Tasks to perform:
1. Using the passage on Larry King's estate, answer these:
(a) How many times did King marry, and to how many different women?
(b) On what date did King die?
(c) Under New York's Spousal Right of Election, how much is a surviving spouse entitled to take?
2. Write a continuation of the passage on Larry King's estate and New York probate law, picking up after its final sentence.

Source passage:

* * * * * * *

There’s another high-profile inheritance dispute in the news and, as usual, we’re here to weigh in with some legal insights.
Brooklyn’s own Larry King was a prolific television and radio host whose career spanned seven decades and 50,000 interviews. Of course, he was an equally prolific spouse, having married eight times to seven different women. So, it’s somewhat fitting that a lingering divorce could be the undoing of his estate plans.
People.com reports that King made a handwritten Will two months after he filed for divorce from Shawn Southwick King. But, the divorce wasn’t finalized before King died on January 23.
People.com reports that the Will states:
This my Last Will & Testament…It should replace all previous writings. In the event of my death, any day after the above date I want 100% [placed above illegible cross-out] of my funds to be divided equally among my children Andy, Chaia, Larry Jr., Chance & Cannon.
Further complicating matters is that two of King’s children died after he made the Will.
According to Yahoo.com, King’s widow was the beneficiary under a prior Will, and she intends to challenge the validity of the later Will. She claims that the couple was on a path to reconciling before King’s death, and that the second Will was a result of undue influence.
However, the probate geeks in us are salivating at the opportunity to discuss the many common probate issues jam packed into this one story. Since we are not California probate attorneys, we can’t predict the outcome of this case. But, since it has some universal themes of probate, it’s worth discussing how New York would treat the issues.
Like all states, New York has a “Spousal Right of Election.” The statute protects surviving spouses from being disinherited. A spouse is entitled to take the larger of $50,000 or one-third of the deceased spouse’s estate, no matter what the decedent stated in his Will.
But, how does a pending divorce affect this?
A pending divorce doesn’t automatically disqualify a surviving spouse from enforcing a Right of Election. But, there are a couple of ways it can.
The first is when the court issues a retroactive divorce judgment. Sometimes, courts will issue a nunc pro tunc judgment, retroactively dating a divorce to before the death of a spouse. They usually do this when a divorce was about to be concluded. The court will examine factors like whether the parties had a settlement agreement, or even a draft settlement agreement.

* * * * * * *

Dataset extract:
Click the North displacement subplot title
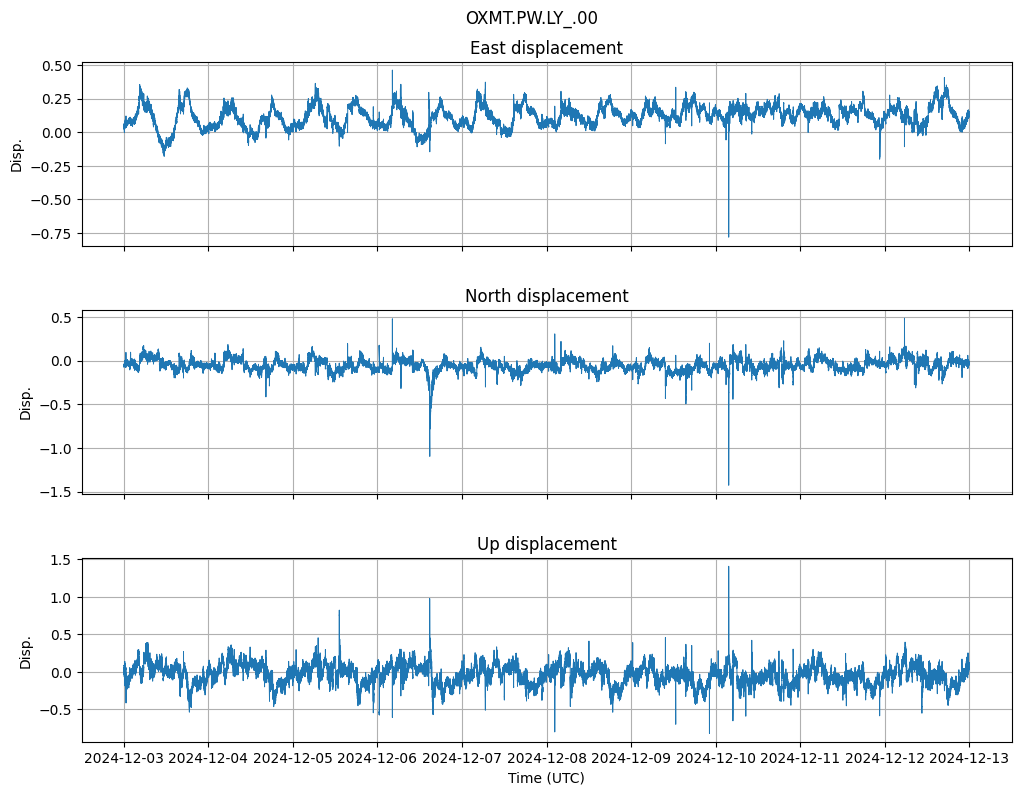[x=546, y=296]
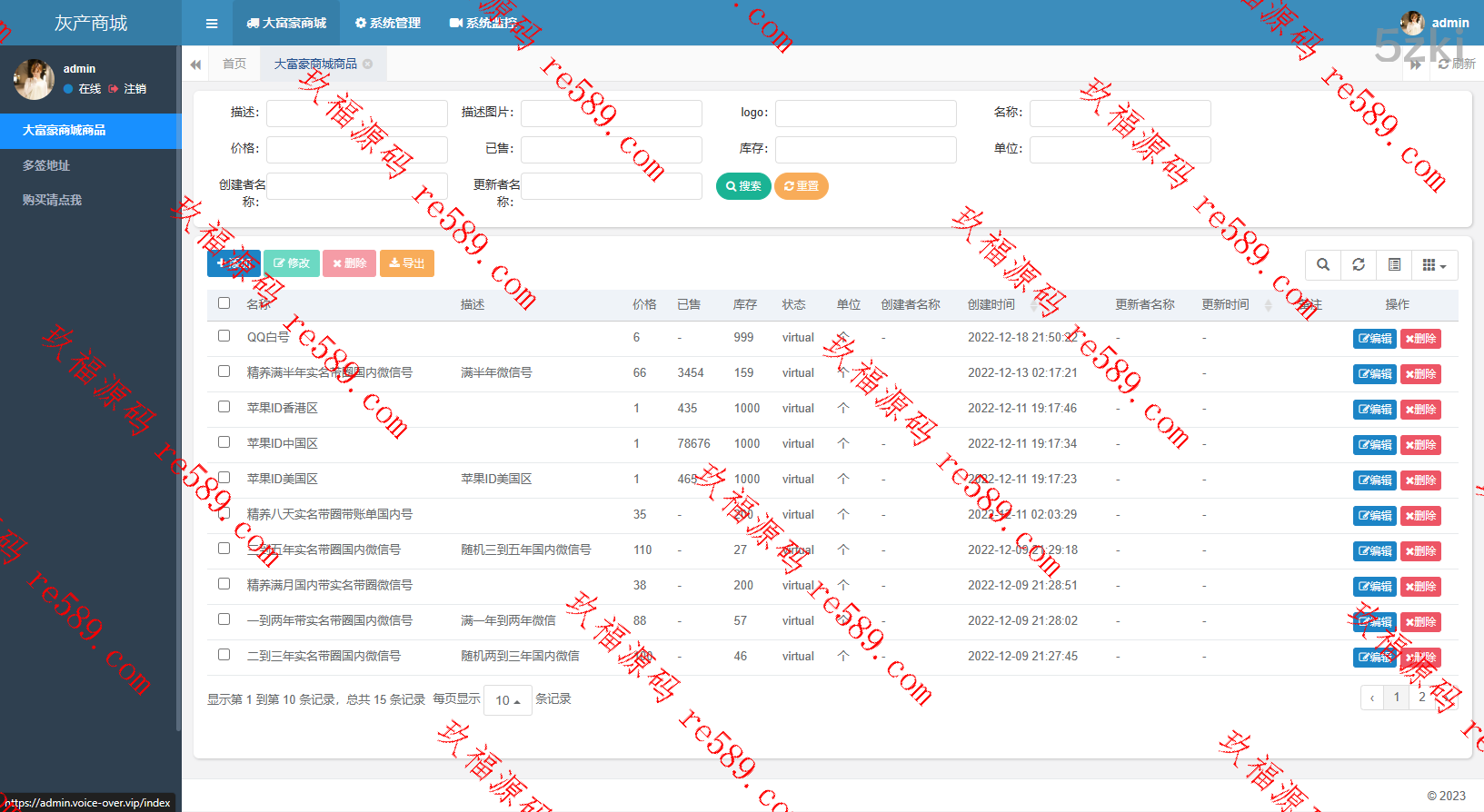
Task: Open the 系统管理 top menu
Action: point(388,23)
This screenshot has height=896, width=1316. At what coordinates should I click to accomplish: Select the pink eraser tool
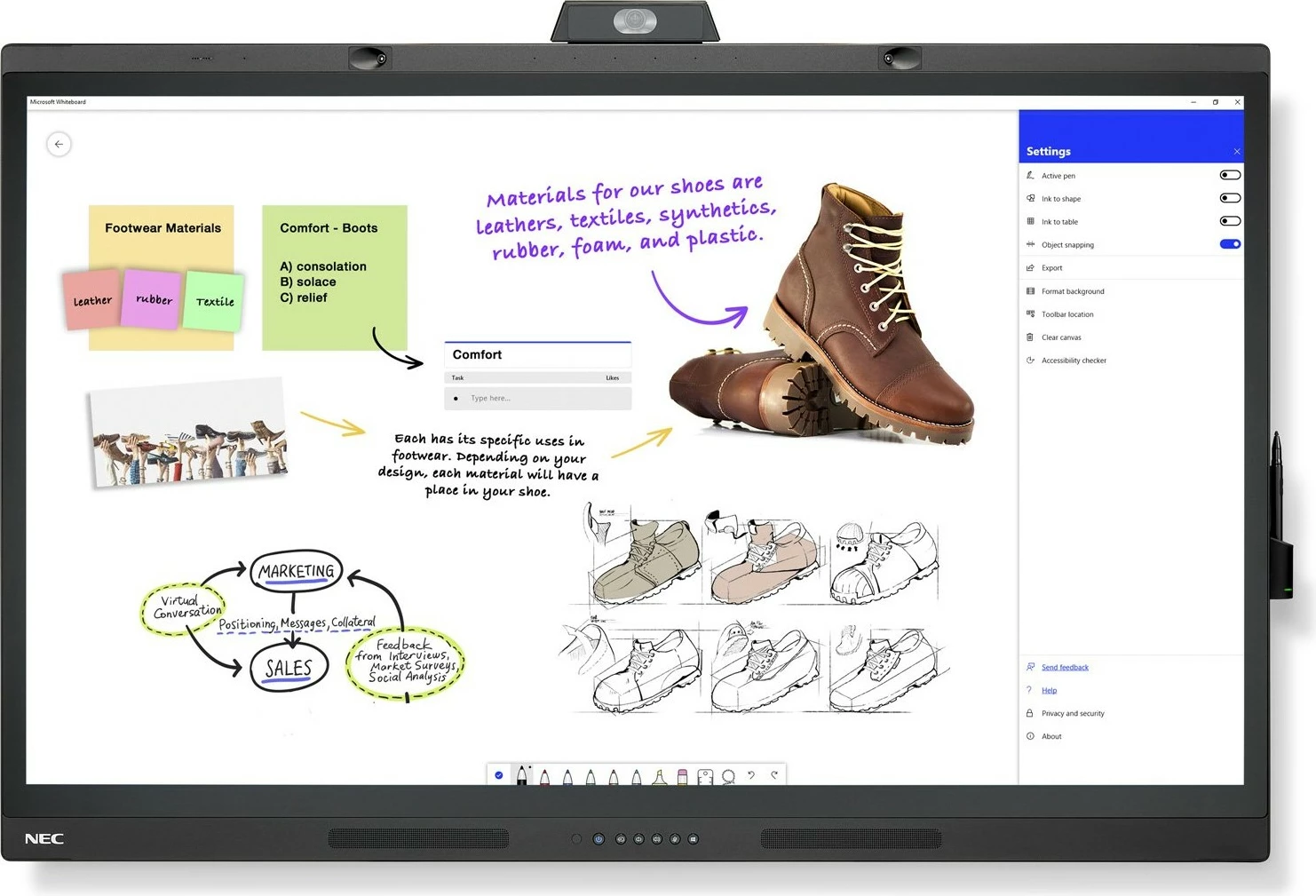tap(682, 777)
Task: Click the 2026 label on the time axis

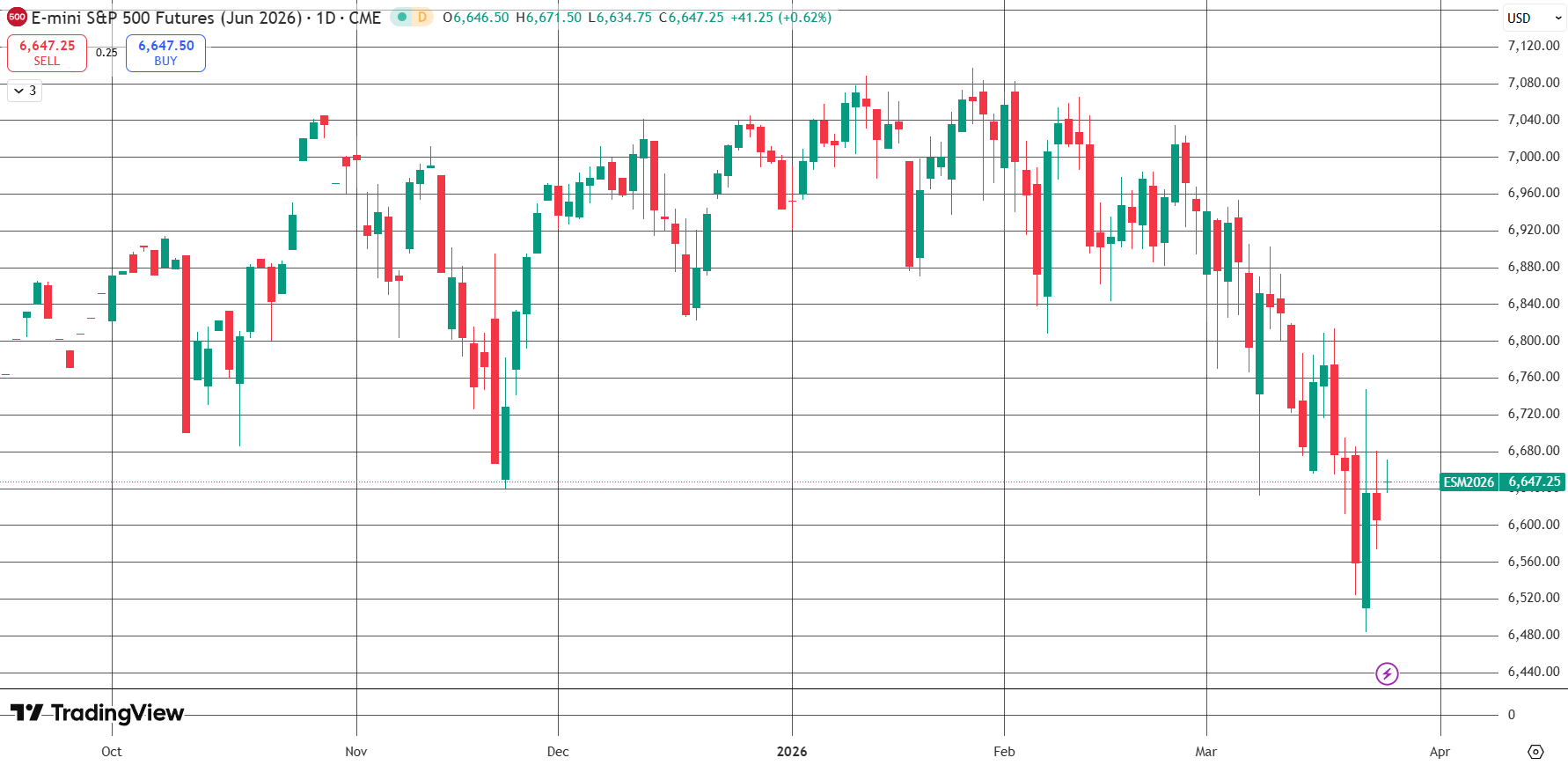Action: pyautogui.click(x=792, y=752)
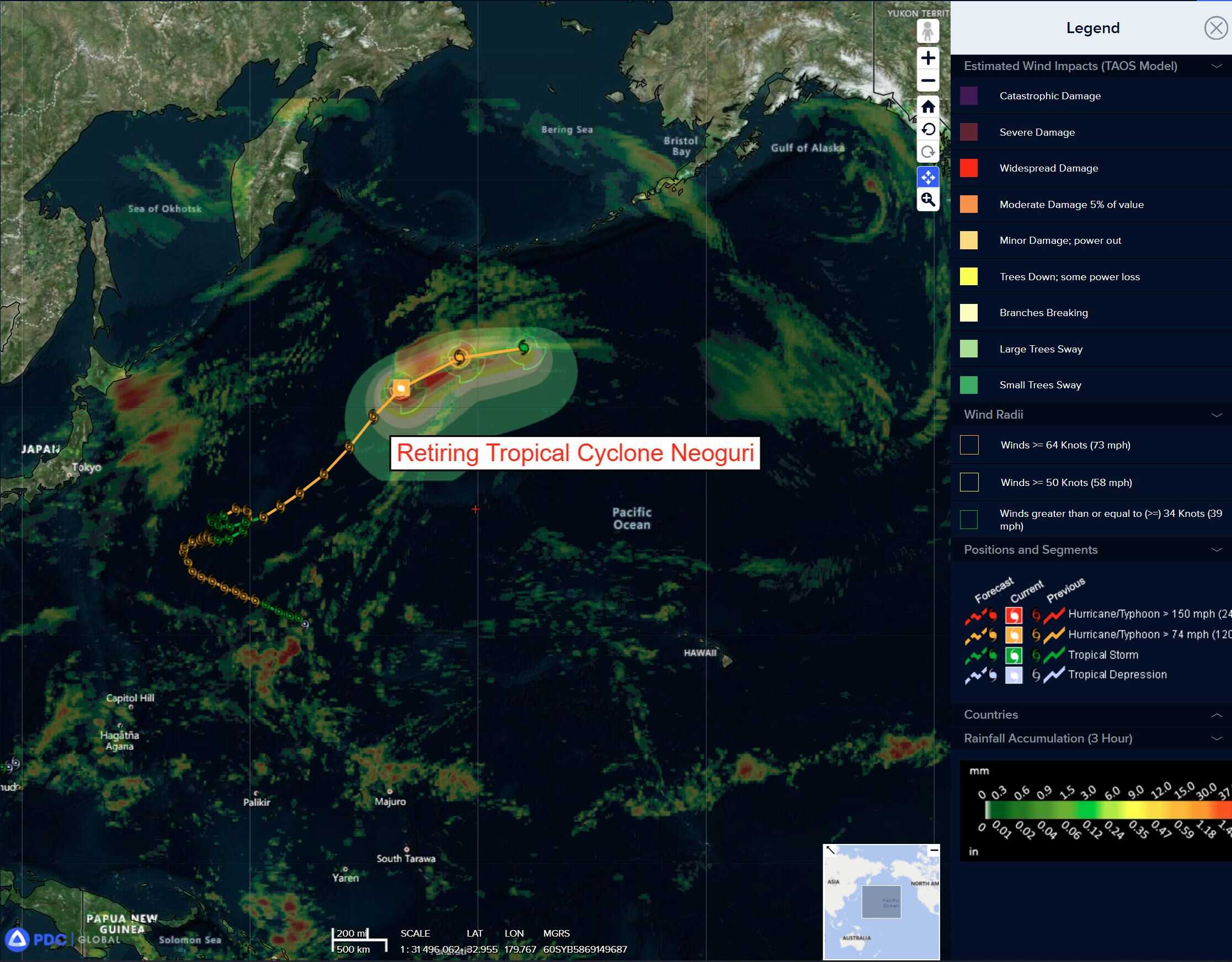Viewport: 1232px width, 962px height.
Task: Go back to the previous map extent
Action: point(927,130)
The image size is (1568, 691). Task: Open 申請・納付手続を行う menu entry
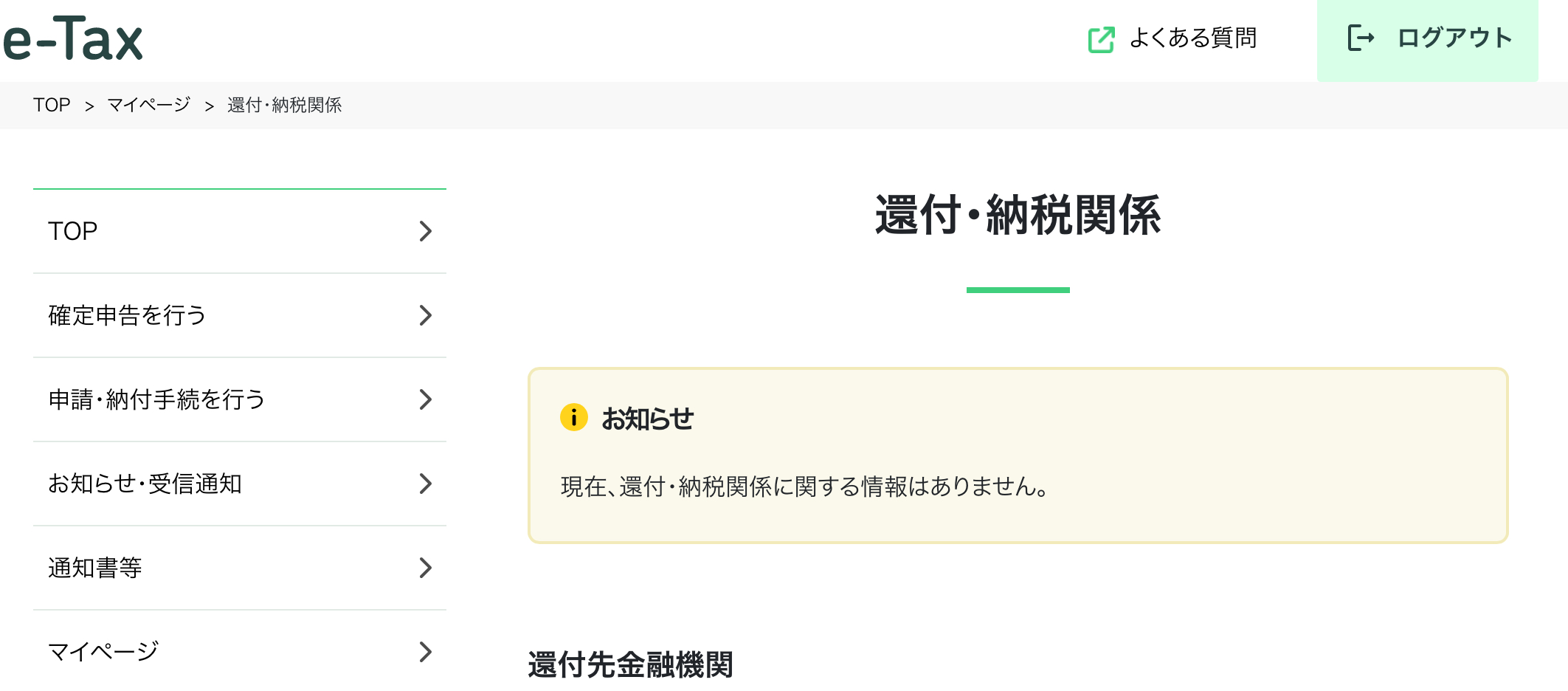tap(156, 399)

* * * * * * *

Answer set:
1.
(a) Eight times, to seven different women.
(b) January 23.
(c) The larger of $50,000 or one-third of the deceased spouse's estate.

2.
The second is abandonment. It’s important to note that the Surrogate’s Court will assume a divorcing spouse has a Right of Election unless someone timely files a claim that the surviving spouse abandoned the deceased spouse.
The abandonment test is fact-specific, and must be assessed on a case-by-case basis. Filing for divorce in and of itself is not abandonment, because it can be interpreted as an attempt to dissolve a marriage in an orderly fashion.
If you can prove that the spouses were living apart, this would be a good start. But, it is not conclusive. For example, a mutual agreement to part ways is not abandonment. Likewise, if the decedent abandoned the surviving spouse, an abandonment claim will not be successful. The spouse will have a Right of Election.
Indeed, the strongest case for abandonment would be when the decedent did not want the surviving spouse to leave, but the surviving spouse left anyway. Then, the claimant might successfully argue that the surviving spouse has forfeited her Right of Election.
Abandonment cases can be difficult to prove because one of the parties is no longer alive to testify, and New York’s “Dead Man’s Statute” precludes parties from offering statements of deceased parties.
At minimum, a Will must be in writing and signed at the end by the testator, or by another person at the testator’s direction and in his presence. At least two people must witness the signature and sign their names to the Will within 30 days of each other. The testator must also make an oral declaration to the witnesses that the he intends the document to be his Last Will and Testament.
Additionally, there are other steps you can take to ensure that your Will can stand up to probate.
Despite these formalities, New York is not a state that requires a Will to be typed or attorney supervised. It is one of the states that recognizes “holographic wills.”
A holographic will is a handwritten and testator-signed document and is an alternative to a Will produced by a lawyer. Nevertheless, it’s still required to meet the minimum requirements listed above.
So, why hire a lawyer to prepare your Will?
In New York, there is a legal presumption that an attorney-supervised Will is valid. In that case, anyone seeking to invalidate the Will has an expensive and unpromising uphill battle.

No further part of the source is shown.